I searched online and found numerous posts about this same problem. People associated the problem to an over-heating issue. Although, the router does warm up quite a bit, my particular problem starts even when the unit is cold and appeared to improve once warmed up. I think the blinking power LED is a general fault indicator.

A firmware update finally succeeded after numerous failed attempts. Thankfully, I didn't brick the router in the process. Unfortunately, the router still would not work properly. I surmised a hardware failure due to heat fatigue. There are two areas on the board that get extremely hot to touch. I was pretty dejected at this point when I came across a post from a user that suggested inspecting the electrolytic capacitors. On my unit, the capacitors physically looked good. No leaking or bulging whatsoever so it didn't even cross my mind. I have a capacitor tester handy so I decided to pull all the electrolytic capacitors and test them out of circuit.

Looking at the board there are several voltages printed on board. The power adapter supplies twelve volts to the router and the router in turn down converts the voltage to supply power to the different components on the board. There are seven electrolytic capacitors on the board: 4 x 470uF 10V, 2 x 100uF 10V, 1 x 2800uF 25V.

Linksys E3000 boardLinksys E3000 board

In my particular case, the 470uF capacitor, which is part of the 1.284V circuit was the culprit. I tested this one first due to the proximity to the heatsink, which gets very hot. My ESR meter read 329.5uF, which is thirty percent off spec. The dissipation factor measured 1.379 and the series resistance was 5.6 ohms. A comparably good capacitor would have a dissipation factor of 0.01 and series resistance of 0.2 ohm. I replaced this capacitor and the router was good as new again.

Linksys E3000 capacitorLinksys E3000 bad capacitor

An ESR meter is a handy tool to have when dealing with capacitors. The Uni-T UT612 ESR meter is a decent device but buggy at times that it shuts off randomly. When it works it's a great tool for times like these.

I replaced the rest of the capacitors even though they didn't measure too badly, but certainly nearing the threshold of being rejected. The capacitor brands are Capxon and Suscon so they weren't top shelf capacitors to begin with. The replacement capacitors I used are physically larger than the originals so I had to tweak their position for clearance once the cover is put back on.

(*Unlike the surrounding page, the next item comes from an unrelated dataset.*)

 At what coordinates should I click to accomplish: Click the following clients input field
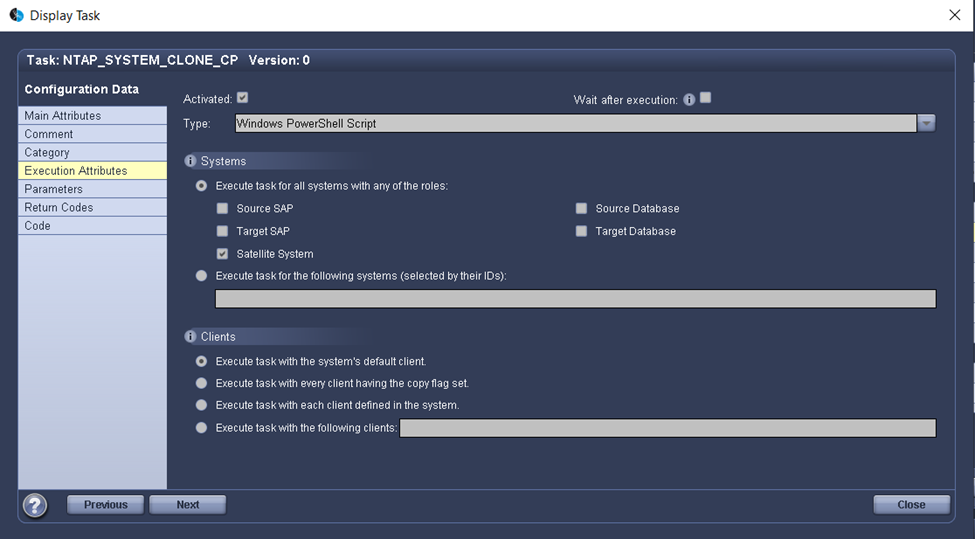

Also, the antennas are plastic welded to the base. I simply took pliers and pinched the welds off with not much effort. When it came time to reassemble I used my soldering iron to remelt the plastic welds to secure the antennas as they were.

The Linksys E3000 has three antennas for the 2.4 GHz frequency and another three for the 5 GHz frequency. What's odd is two pairs are physically connected together. It baffles me how it works.

Linksys E3000 bad capacitorLinksys E3000 bad capacitor

This router is probably one of the toughest to crack open. Checkout my other tutorial on how to open it up and save yourself the frustration.

This was a very satisfying project. I bought a two dollar broken router and got it running again. I'm glad I found the post suggesting inspecting the capacitors. Otherwise, I would have just returned the router to Goodwill and missed out.